● Exercise directions: The required output is the stretch from the line containing "Task: Open the green color swatch picker" through the line containing "Task: Toggle the favorite star for PI/USDT" in the records below, unaltered and with no pictures.

● Information given:
+++
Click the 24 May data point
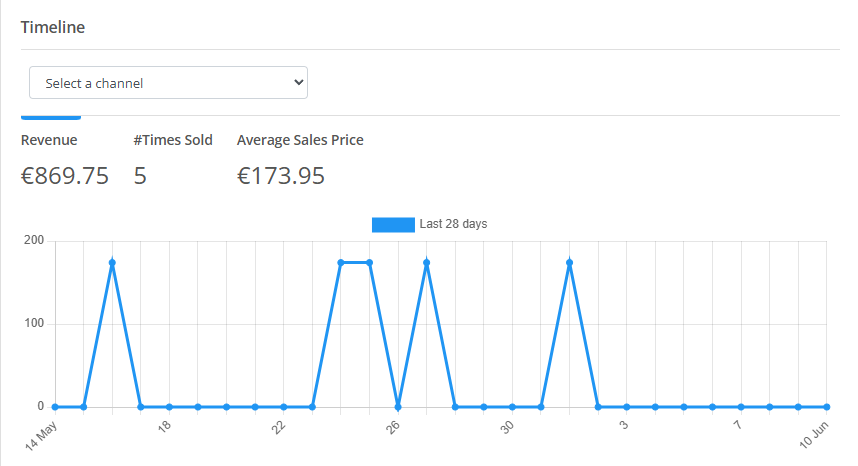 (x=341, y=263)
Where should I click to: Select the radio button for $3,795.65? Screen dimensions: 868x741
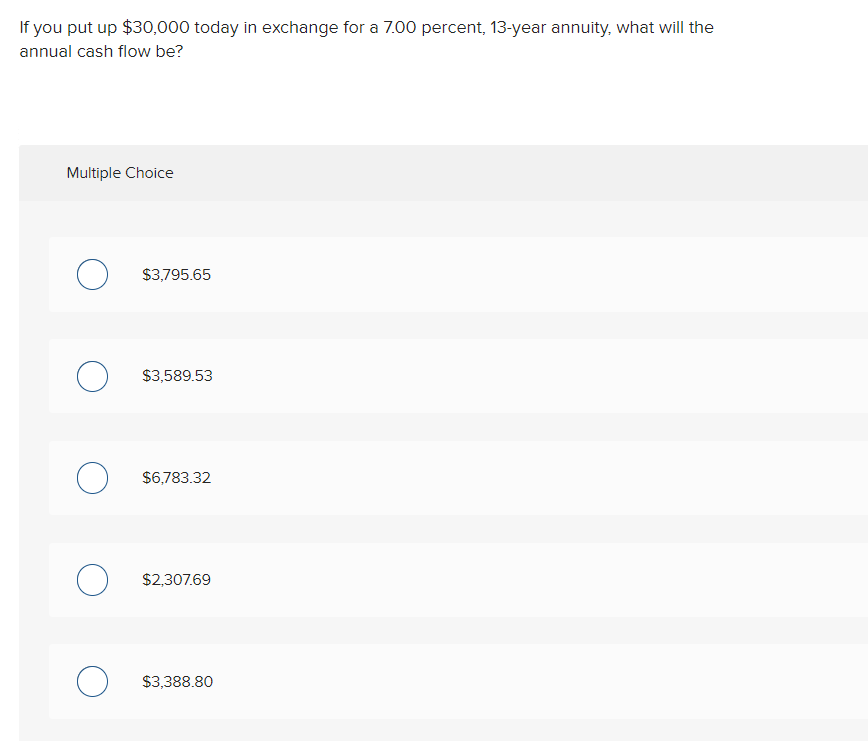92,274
+++
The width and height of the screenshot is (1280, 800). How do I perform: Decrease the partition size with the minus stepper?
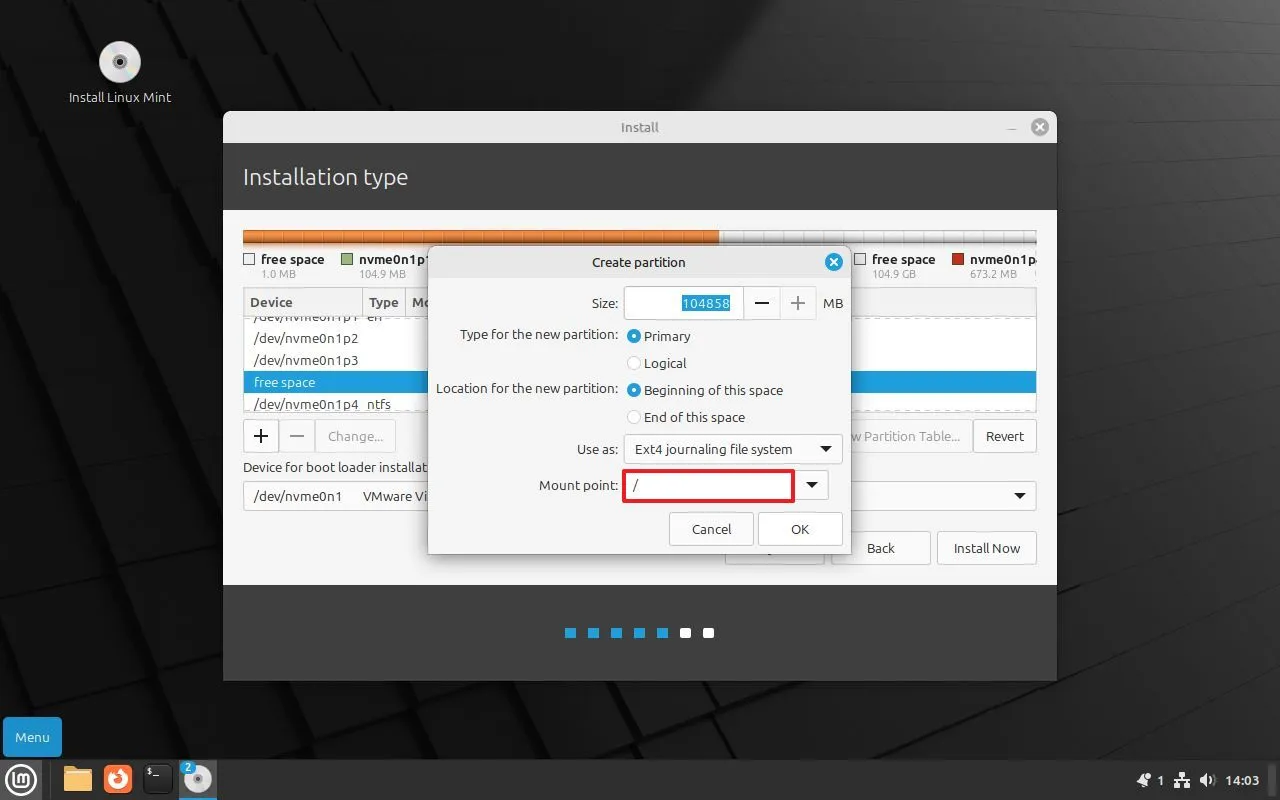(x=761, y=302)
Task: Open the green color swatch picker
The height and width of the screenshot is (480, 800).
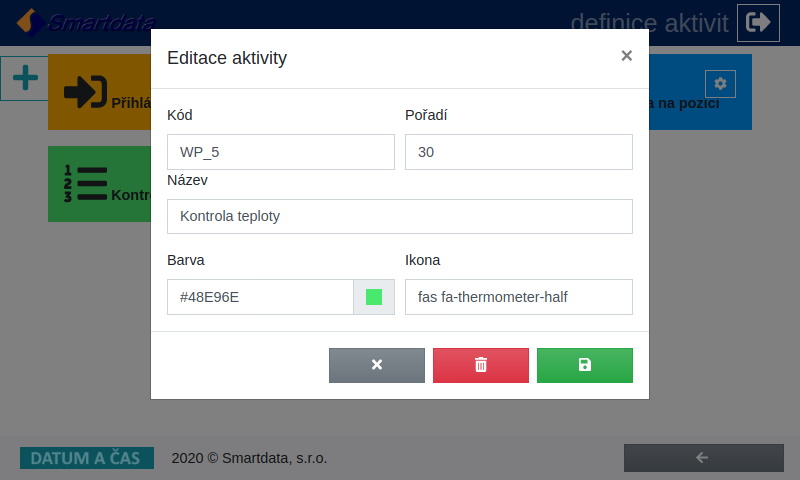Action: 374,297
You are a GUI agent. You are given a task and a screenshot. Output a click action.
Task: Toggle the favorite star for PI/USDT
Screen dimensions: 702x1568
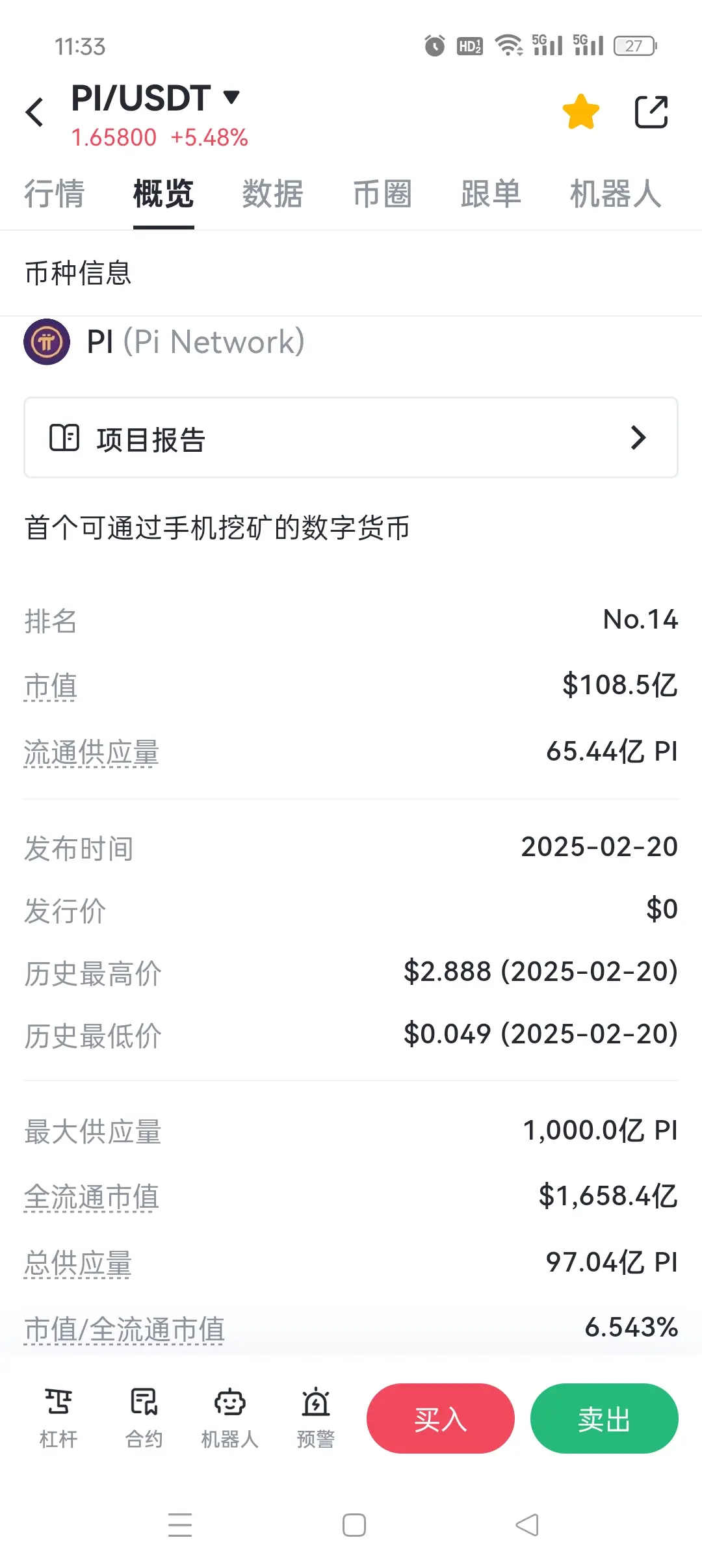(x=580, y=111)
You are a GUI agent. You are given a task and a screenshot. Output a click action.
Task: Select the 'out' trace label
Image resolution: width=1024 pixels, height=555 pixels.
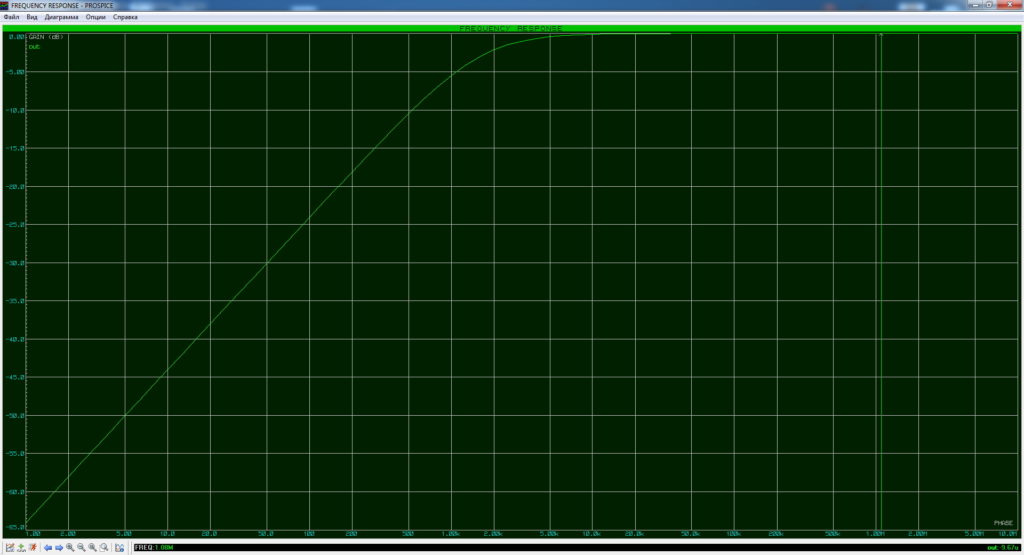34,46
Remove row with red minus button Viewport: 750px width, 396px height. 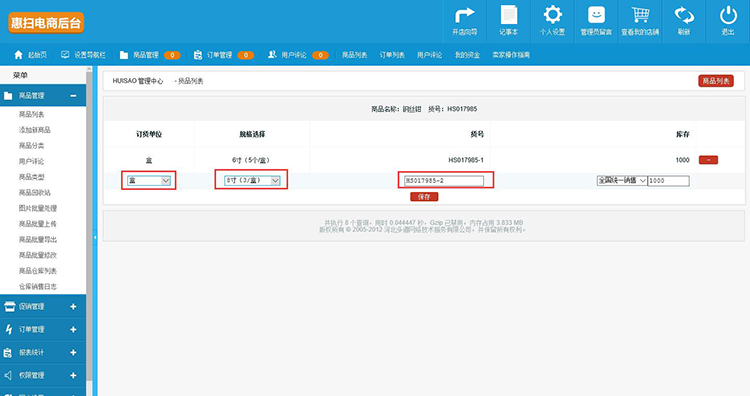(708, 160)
+++
● Written response:
Task: Open the green color swatch picker
The height and width of the screenshot is (480, 800).
Action: 374,297
You are a GUI agent. You are given a task and a screenshot. Output a click action.
Task: Toggle the favorite star for PI/USDT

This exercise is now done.